> **THE TASK**
Faithfully repeat all of the records, as they are written below.
***** EXERCISE MATERIAL
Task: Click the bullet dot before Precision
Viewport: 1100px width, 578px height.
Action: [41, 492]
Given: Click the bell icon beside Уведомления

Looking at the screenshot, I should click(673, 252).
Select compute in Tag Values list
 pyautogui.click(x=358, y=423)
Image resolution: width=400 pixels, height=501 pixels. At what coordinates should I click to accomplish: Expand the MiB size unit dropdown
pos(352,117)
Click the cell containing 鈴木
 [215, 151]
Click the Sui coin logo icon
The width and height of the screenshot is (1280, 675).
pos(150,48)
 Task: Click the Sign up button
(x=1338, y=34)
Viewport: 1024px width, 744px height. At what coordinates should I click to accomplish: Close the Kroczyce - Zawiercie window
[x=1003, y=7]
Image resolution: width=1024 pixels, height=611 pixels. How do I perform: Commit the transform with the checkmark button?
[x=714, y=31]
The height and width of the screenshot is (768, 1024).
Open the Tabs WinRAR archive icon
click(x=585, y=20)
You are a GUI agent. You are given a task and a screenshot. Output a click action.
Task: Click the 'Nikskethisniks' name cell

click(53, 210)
**********
> **SOLUTION**
Task: Click the bullet dot before Precision
Viewport: 1100px width, 578px height.
Action: [41, 492]
Given: Click the bell icon beside Уведомления

Looking at the screenshot, I should click(673, 252).
Select compute in Tag Values list
 pyautogui.click(x=358, y=423)
Image resolution: width=400 pixels, height=501 pixels. At what coordinates should I click to accomplish: Expand the MiB size unit dropdown
pos(352,117)
Click the cell containing 鈴木
 [215, 151]
Click the Sui coin logo icon
The width and height of the screenshot is (1280, 675).
pos(150,48)
 Task: Click the Sign up button
(x=1338, y=34)
Viewport: 1024px width, 744px height. At what coordinates should I click to accomplish: Close the Kroczyce - Zawiercie window
[x=1003, y=7]
Image resolution: width=1024 pixels, height=611 pixels. How do I perform: Commit the transform with the checkmark button?
[x=714, y=31]
The height and width of the screenshot is (768, 1024).
Open the Tabs WinRAR archive icon
click(x=585, y=20)
You are a GUI agent. You are given a task and a screenshot. Output a click action.
Task: Click the 'Nikskethisniks' name cell

click(53, 210)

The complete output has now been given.